IRELAND IS to remain under Level 5 lockdown until at least 5 March, a Cabinet sub-committee agreed last night.
According to The Irish Times, the Government will this morning announce that Level 5 will remain in place until at least 5 March, and there will be extra restrictions with regards to travel in an attempt to further stem the spread of the virus.
Under new plans, passengers into Ireland from abroad who do not have a negative PCR test taken within 72 hours of their departure will undergo mandatory quarantine at their own expense and may have to pay a fine.
They will be quarantined in a designated hotel at their own expense for at least 5 days: if, on the fifth day, they test positive for the virus, they will be held for a further 14 days.
Anyone who does arrive into Ireland without a negative test, which has been the rules for several weeks, could face fines or a prison sentence under the new restrictions.

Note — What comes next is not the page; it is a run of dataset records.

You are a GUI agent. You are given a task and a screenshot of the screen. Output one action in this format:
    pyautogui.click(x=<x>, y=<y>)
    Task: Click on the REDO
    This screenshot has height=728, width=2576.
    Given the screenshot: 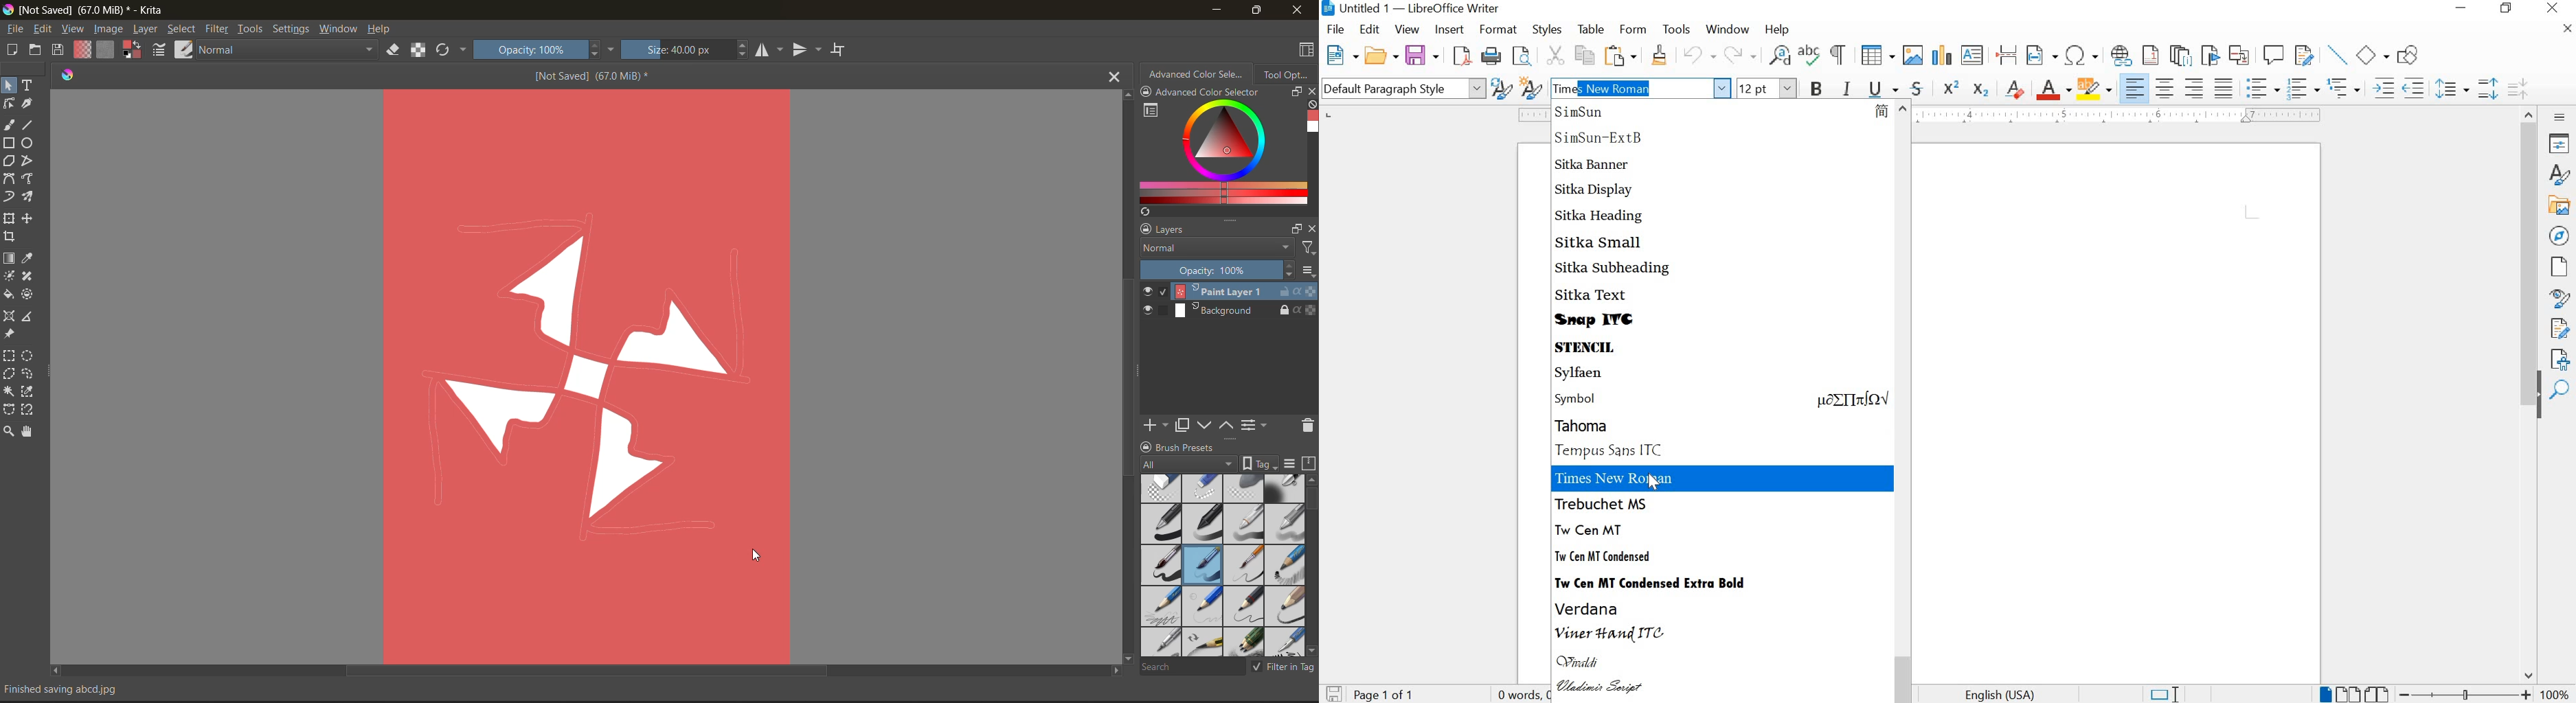 What is the action you would take?
    pyautogui.click(x=1742, y=56)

Passengers who do have a negative test must still restrict their movements or self-isolate for a further 14 days regardless of whether their test is negative-- while this has always been advised, this will soon become law.
This will also apply to passengers from abroad who enter the Republic via Northern Ireland, and authorities on both sides of the border have agreed to share data in relation to passengers to help slow the spread-- the first time this has happened.
A ban on travel from South Africa and Brazil, where new variants of the disease have been discovered, is also on the cards, and Irish people who are caught breaking existing Level 5 rules may be issued with increased fines.
Schools, shops, cinemas and all non-essential services will remain closed until at least 5 March, although the Government is fighting to open special schools sooner, Taoiseach Micheál Martin has said.
The Irish Times reports that an estimated 2,000- 2,500 people in Ireland have flown to Spain in the month of January, some of them holidaymakers-- the new rules would see them forced to quarantine on their return under threat of fines or prison.
Ireland had been hit with the highest rates of transmission in the world following an explosion of cases at Christmas; now the incidence rate has dropped, but the number of patients hospitalised and in ICU with the virus has resulted in the health service being under serious strain.
Yesterday, a further 7 deaths and 1372 new cases were announced.
The Government is expected to make an official announcement on Level 5 later today.